In a bid to encourage non-banking trading brokers and small traders, the market regulator Securities and Exchange Board of India (SEBI) Tuesday doubled the position limits - predetermined level set by regulatory bodies for a specific contract or option - in exchange-traded currency derivatives.
According to the market watchdog, the gross outstanding limit for non-banking brokers has now extended to $50-million from earlier $25-million, while for small traders the prescribed margin has been extended to $10-million as against $5-million previously.
For the banks, SEBI has made no changes and they can trade up to their earlier prescribed limit of $100-million. However, banks are not active in this sort of forex trading as they have more efficient option of accessing over-the-counter (OTC) forex market.

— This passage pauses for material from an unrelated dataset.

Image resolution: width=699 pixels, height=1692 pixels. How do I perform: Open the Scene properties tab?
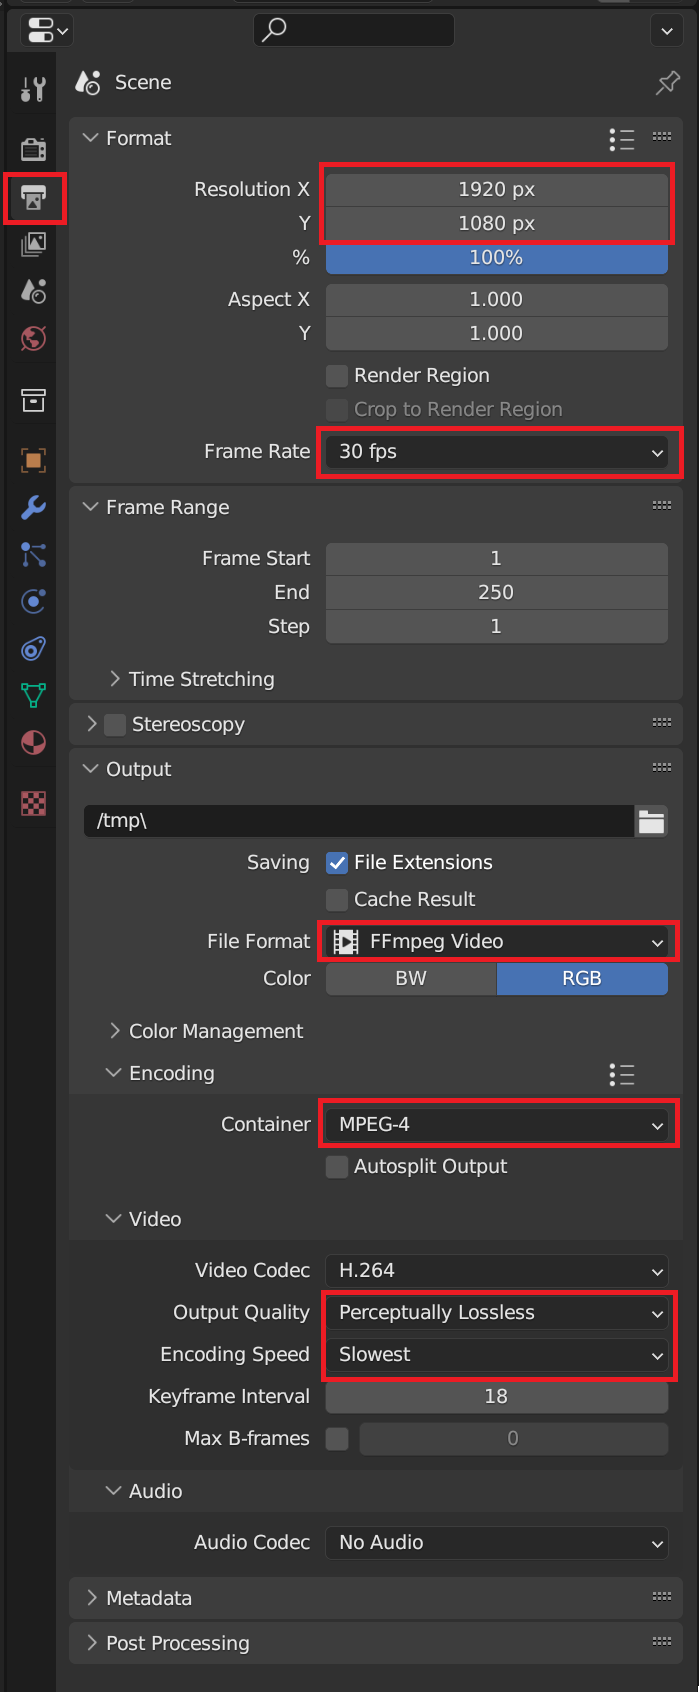pyautogui.click(x=33, y=291)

This move by the regulator has come in the wake of market participants’ repeated plea to enhance the existing position limits, as the small limits were inadequate to effectively hedge their foreign currency exposure risks.
Now, after doubling the exposure, the volume of trading would further increase because of higher exposure and it would also encourage market participants.
However, SEBI has also clarified that the position limits would be specific to an exchange and not to the exchange-traded currency derivatives market as a whole. Presently, the National Stock Exchange (NSE), Bombay Stock Exchange (BSE) and the Multi-Commodity Exchange (MCX) are the three entities that offer currency derivatives.